Beyond Writing: Feminist Practice and the Limitations of Ethnography: Supplemental Material

This post builds on the research article “Beyond Writing: Feminist Practice and the Limitations of Ethnography,” which was published in the November 1994 issue of the Society’s peer-reviewed journal, Cultural Anthropology.

Interview With the Author

CA: What is the purpose of telling stories?

I don’t see stories as having any singular purpose. In different contexts, stories have different purposes. And, of course, those contexts and purposes are always shaped by culture, and in our globalized world, they usually have multiple overlays: local, national and transnational.

In one of my research projects in Nepal, I looked at the kinds of stories rural women told in their songs and poems and how that related to their activism. But the deeper I dug, the more I saw how those stories were tied up in ethnic, class and national identity in a time of rapid social change. Anthropology is good at telling stories like that, stories about how and why people in different times and places tell stories. But anthropology, like other academic disciplines (and perhaps our society as a whole), could do a better job of valuing a greater diversity of stories and practices among its professionals.

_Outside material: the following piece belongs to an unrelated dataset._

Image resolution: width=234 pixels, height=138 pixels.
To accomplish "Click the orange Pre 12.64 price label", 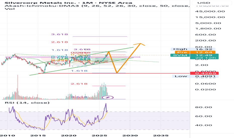I will coord(195,52).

These days, I choose to write poems and creative nonfiction. But I would never claim that only those story forms matter. I humbly bow in gratitude towards those who tell the other stories we need: legal testimony, progressive policies and legislation, journalism, fundraising efforts, tales of hope and courage. And although I chose a different path, I continue to be grateful for the stories anthropologists tell to help us better understand race and racism, human evolution, and regions that the US is militarizing. The question that prompted “Beyond Writing” and that continues to gall a bit is this: why are those of us who choose to tell non-academic stories and do non-academic work not valued much in academic circles?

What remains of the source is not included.